Normalization of target genes

After finding and normalizing suitable endogenous control genes, the next step is to use them to normalize genes of interest to calculate their expression pattern though fold change values. In this regard, the problem with software-generated microarray gene signal intensities becomes more evident at the time of their fold change determination. This challenge is not only observed with the calculated fold changes, but also with the corresponding p-values, which may not be statistically significant (e.g., >0.05) and hence, relevant genes may be filtered out. However, with the normalization method described above, along with the utilization of reliable endogenous control genes, this can be corrected.

One important step taken before the analysis of gene expression is to restrict the search to a specific gene list or lists pertaining to a more focused field of interest (e.g., a particular disease-related list of genes). This helps in the manageability of the data set by restricting it to a much lower number of genes. The next step will be to filter the data according to the filtering parameters depicted in the previous section. That is, filtering by flags, leaving out those having compromised signals, and then filtering by expression, leaving out genes whose processed (background-subtracted) raw signal values are less than twice the background (S/N <2). Again, this is achieved by setting the processed signal’s lower limit to the equivalent of the technology’s mean background signal value. Once this selected group of genes is filtered, the next step is to manually scale the gene’s processed raw signals to the 75th percentile, as described above. The resulting target gene values are then normalized by simple division using the combined value (i.e., mean) of the endogenous control or reference genes selected earlier, as follows: target gene value/endogenous control mean value, for each target gene. In this way, the values obtained can be used to compare control and treatment groups through fold change calculations (e.g., treated vs. control group) and the calculated p-values used to evaluate their statistical significance.

Conclusions

The ZDF rat is a proven model for the study of different comorbidities associated with type 2 diabetes. The results obtained in the present study demonstrate how use of a simple combination of software-generated and manual normalization methods can correct for potentially false results and aid in the selection of suitable endogenous control genes to be used in further gene expression determinations; in the present case, in the study of ZDF rat whole-blood samples. The expression of these genes showed no statistically significant differences between homozygous ZDF rats exhibiting clinically-relevant type 2 symptomatology and the heterozygous healthy lean controls, a characteristic which rendered them suitable. Importantly, the endogenous control genes that were found constitute a reliable platform for use in gene expression studies aiming to evaluate potentially novel therapeutic interventions for treatment of comorbidities and their progression in human populations with type 2 diabetes.

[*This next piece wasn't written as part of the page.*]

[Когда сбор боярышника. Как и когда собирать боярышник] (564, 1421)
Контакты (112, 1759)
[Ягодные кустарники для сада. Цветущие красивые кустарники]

This method is especially useful when aimed to aid the software in cases of borderline results, where the expression and/or the fold change values are just beyond the pre-established set of acceptable parameters. In this regard, the difference between a gene with a p-value of 0.049 and one with a p-value of 0.051 is meaningless per se, as their true relevance is their biological significance. Hence, the use of endogenous control genes for the normalization of target genes assists in accomplishing the identification of potential biological significance in gene expression patterns. Moreover, this method should be applied every time in every array studied since, as noted earlier, differences in hybridization efficiencies along with changes in gene expression with different treatments and tissue-specific differential gene expression patterns are common occurrences.